_Objectives_.
1 > In the Weobley text below, check each statement: (a) The B4230 runs through the old town centre. (b) The Domesday Book records eleven slaves in the village in 1066. (c) The oldest surviving fabric in the present church is Saxon. Answer yes or no for each and quote the words of the text that settle it.
2 > The Weobley text below gives the village's population in 1066 according to the Domesday Book. List every group of people it names, with the number given for each.
3 > Translate this sentence from the Weobley text below into French: "A small industrial estate, the Whitehill Business Park, was set up on the Kington Road."

_Selected text_.
◆ ◆ ◆ ◆
The B4230 does not enter the old town centre, but runs directly from Mill Bank to Meadow Street via a little bypass called Back Lane which roughly parallels Broad Street to the west. This is an old thoroughfare; the name in other mediaeval boroughs is known to indicate an access route to the back ends of a set of thin land strips called burgage tenements. One of these would comprise a town house with a smallholding at its rear, usually with back access so that farm animals did not have to be taken through the house -hence Back Lane.
The historical core of the settlement is a conservation area.
Two housing estates of the latter half of the 20th century more than doubled the size of the settlement. They are Bearcroft, north of Gadbridge Road which is the eastern continuation of the High Street, and Burtonwood which is east of Hereford Road. A small industrial estate, the Whitehill Business Park, was set up on the Kington Road.

History

Early days

A detailed archaeological survey of the site of the castle in 2002, using ground-penetrating radar, gave indications of an Iron Age settlement here.
There are a few Roman surface finds. A coin of Constantine the Great was found in the town in the 17th century. In 2001, two brooches and six coins were found close to The Ley.

Saxons

The settlement existed in Saxon times, as evidenced from its entry in the Domesday Book. In 1066, the village was owned by “Edwy the Noble’’ and had ten villagers, five smallholders, eleven slaves, one priest and two “other”. It was valued at £5, and was in the Hundred of Stretford.
In the Domesday Book the village name was transcribed as Wibelai. The name possibly derives from 'Wibba's Ley', a ley from the Old English for a field, and Wibba being a local Saxon landowner. It is still pronounced as "Web-ley".
Whether the Saxon settlement was nucleated and, if so, where it was located, are both uncertain although Bell Square is suggested and possible house platforms identified. Also uncertain is the location of the place of worship served by the priest mentioned in the Domesday Book, as the earliest extant fabric in the present church is Norman.
Two hints exist as regards the status of the Saxon place of worship. One is that the later church had the same dedication as the nearby great minster of Leominster, that of SS Peter and Paul. However, there is no documentation to support the claim that Weobley was a dependent chapel in the original area of the Leominster parochia according to the Minster hypothesis. The other is that the Domesday survey listed a priest but not the church or chapel; since the survey was of landholdings producing an income, this hints that the church had no independent revenue and so was not yet parochial.
◆ ◆ ◆ ◆
_Provided data_.
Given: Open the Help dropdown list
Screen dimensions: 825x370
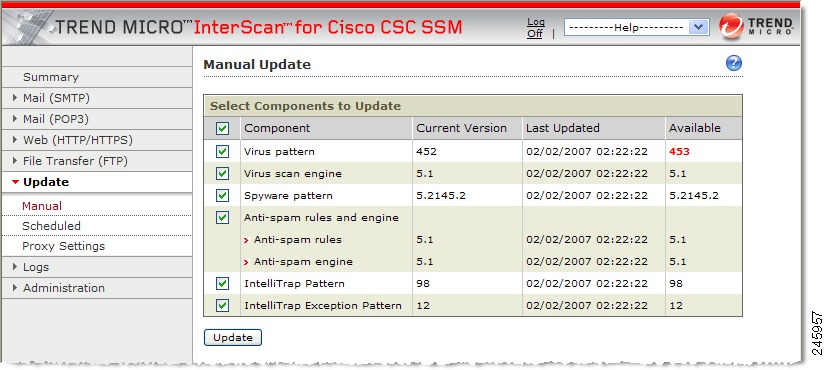Looking at the screenshot, I should (x=637, y=27).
◆ ◆ ◆ ◆
_Solutions to each task_.
1 >
(a) No: "The B4230 does not enter the old town centre"
(b) Yes: "had ten villagers, five smallholders, eleven slaves, one priest and two “other”"
(c) No: "the earliest extant fabric in the present church is Norman"

2 >
- villagers: ten
- smallholders: five
- slaves: eleven
- priest: one
- “other”: two

3 > Une petite zone industrielle, le Whitehill Business Park, a été créée sur la Kington Road.